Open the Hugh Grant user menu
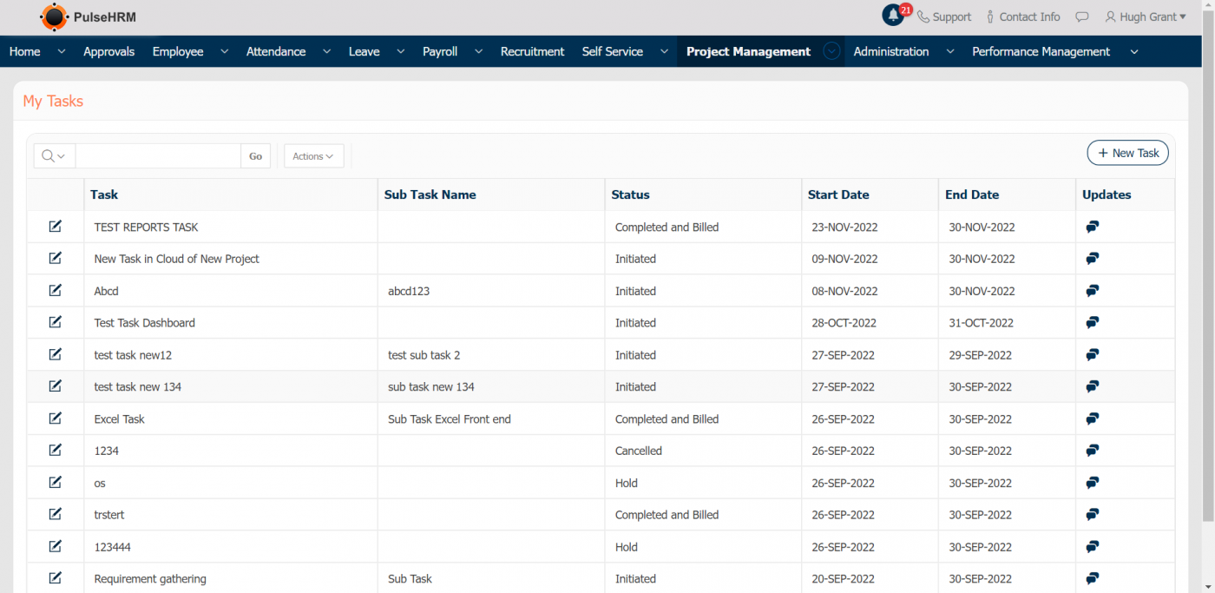coord(1145,16)
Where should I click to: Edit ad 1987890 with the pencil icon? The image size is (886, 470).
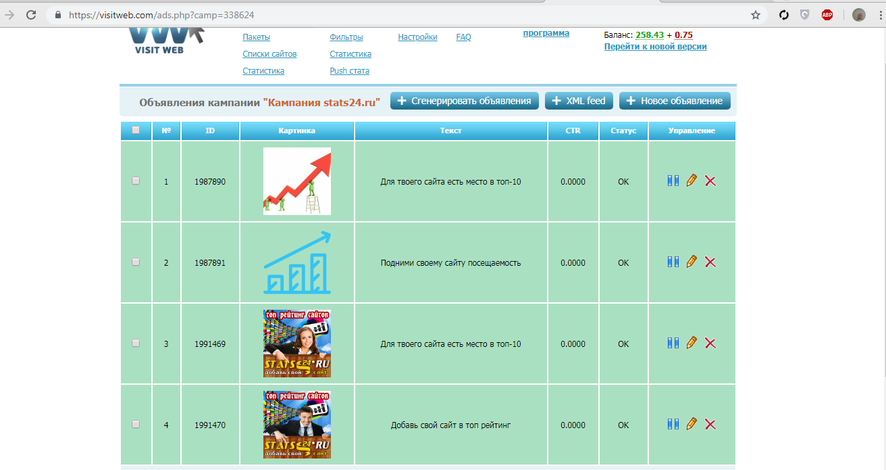tap(691, 181)
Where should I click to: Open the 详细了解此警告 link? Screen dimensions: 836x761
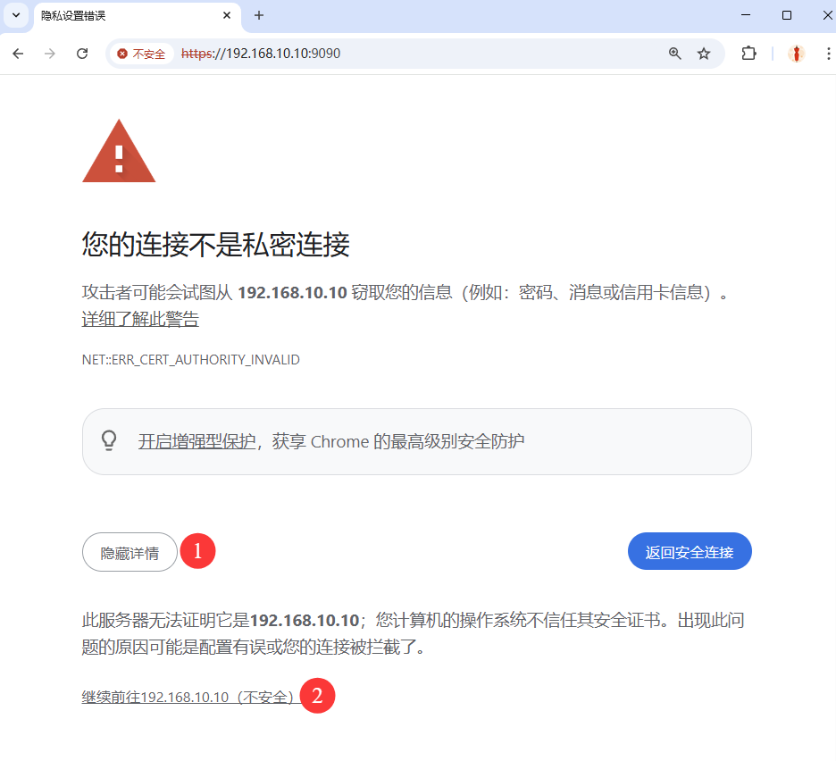(x=140, y=319)
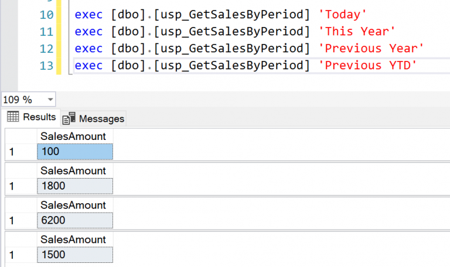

┄┄┄┄┄┄┄┄┄┄┄┄┄┄┄┄┄┄┄┄

What is needed:
Can you render the lines above as a JSON list of strings, one string per line, skipping blank lines and leaving out the pictures?

Task output:
[
  "Open the Hugh Grant user menu",
  "coord(1145,16)",
  "Where should I click to: Edit ad 1987890 with the pencil icon? The image size is (886, 470).",
  "tap(691, 181)",
  "Where should I click to: Open the 详细了解此警告 link? Screen dimensions: 836x761",
  "(x=140, y=319)"
]